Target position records
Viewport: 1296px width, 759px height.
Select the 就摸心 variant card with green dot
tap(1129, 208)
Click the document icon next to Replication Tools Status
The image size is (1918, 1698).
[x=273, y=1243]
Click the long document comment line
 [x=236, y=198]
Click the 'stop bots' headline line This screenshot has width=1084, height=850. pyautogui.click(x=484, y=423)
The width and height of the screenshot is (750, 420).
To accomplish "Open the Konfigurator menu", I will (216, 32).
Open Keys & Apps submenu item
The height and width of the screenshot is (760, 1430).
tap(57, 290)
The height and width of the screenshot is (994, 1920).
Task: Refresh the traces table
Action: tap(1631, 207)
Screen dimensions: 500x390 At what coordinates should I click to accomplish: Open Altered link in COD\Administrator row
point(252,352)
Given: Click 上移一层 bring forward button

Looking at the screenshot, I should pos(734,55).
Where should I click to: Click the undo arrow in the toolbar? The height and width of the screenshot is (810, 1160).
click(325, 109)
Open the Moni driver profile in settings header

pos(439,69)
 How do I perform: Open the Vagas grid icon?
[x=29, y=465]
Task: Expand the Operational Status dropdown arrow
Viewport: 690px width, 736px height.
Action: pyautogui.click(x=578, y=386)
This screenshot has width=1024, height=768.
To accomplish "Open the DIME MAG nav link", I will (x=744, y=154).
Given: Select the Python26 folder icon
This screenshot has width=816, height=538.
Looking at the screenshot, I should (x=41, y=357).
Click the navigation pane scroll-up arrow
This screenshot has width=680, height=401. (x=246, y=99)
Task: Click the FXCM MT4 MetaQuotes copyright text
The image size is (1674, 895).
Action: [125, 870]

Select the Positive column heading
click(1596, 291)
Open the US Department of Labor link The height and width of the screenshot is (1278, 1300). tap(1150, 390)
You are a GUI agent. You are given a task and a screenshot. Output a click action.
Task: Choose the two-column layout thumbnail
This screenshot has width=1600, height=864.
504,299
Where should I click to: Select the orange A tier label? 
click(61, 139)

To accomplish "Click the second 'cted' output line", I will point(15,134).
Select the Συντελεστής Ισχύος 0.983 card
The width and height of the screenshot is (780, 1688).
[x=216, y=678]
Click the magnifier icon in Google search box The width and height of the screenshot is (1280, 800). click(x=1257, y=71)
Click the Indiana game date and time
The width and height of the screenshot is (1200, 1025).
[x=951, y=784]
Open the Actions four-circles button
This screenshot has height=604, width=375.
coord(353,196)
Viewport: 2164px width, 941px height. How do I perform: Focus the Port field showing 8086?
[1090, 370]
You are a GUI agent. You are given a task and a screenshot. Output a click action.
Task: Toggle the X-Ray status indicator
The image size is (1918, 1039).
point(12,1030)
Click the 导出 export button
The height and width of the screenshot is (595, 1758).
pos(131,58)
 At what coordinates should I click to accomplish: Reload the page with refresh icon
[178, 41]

WHAT IS EXPECTED -
Retype the stretch of the material above from the line containing "Click the 'stop" through the line containing "Looking at the screenshot, I should pos(734,55).", both lines included, exactly as they appear.

COMPLETED TASK -
Click the 'stop bots' headline line This screenshot has width=1084, height=850. pyautogui.click(x=484, y=423)
The width and height of the screenshot is (750, 420).
To accomplish "Open the Konfigurator menu", I will (216, 32).
Open Keys & Apps submenu item
The height and width of the screenshot is (760, 1430).
tap(57, 290)
The height and width of the screenshot is (994, 1920).
Task: Refresh the traces table
Action: tap(1631, 207)
Screen dimensions: 500x390 At what coordinates should I click to accomplish: Open Altered link in COD\Administrator row
point(252,352)
Given: Click 上移一层 bring forward button

Looking at the screenshot, I should pos(734,55).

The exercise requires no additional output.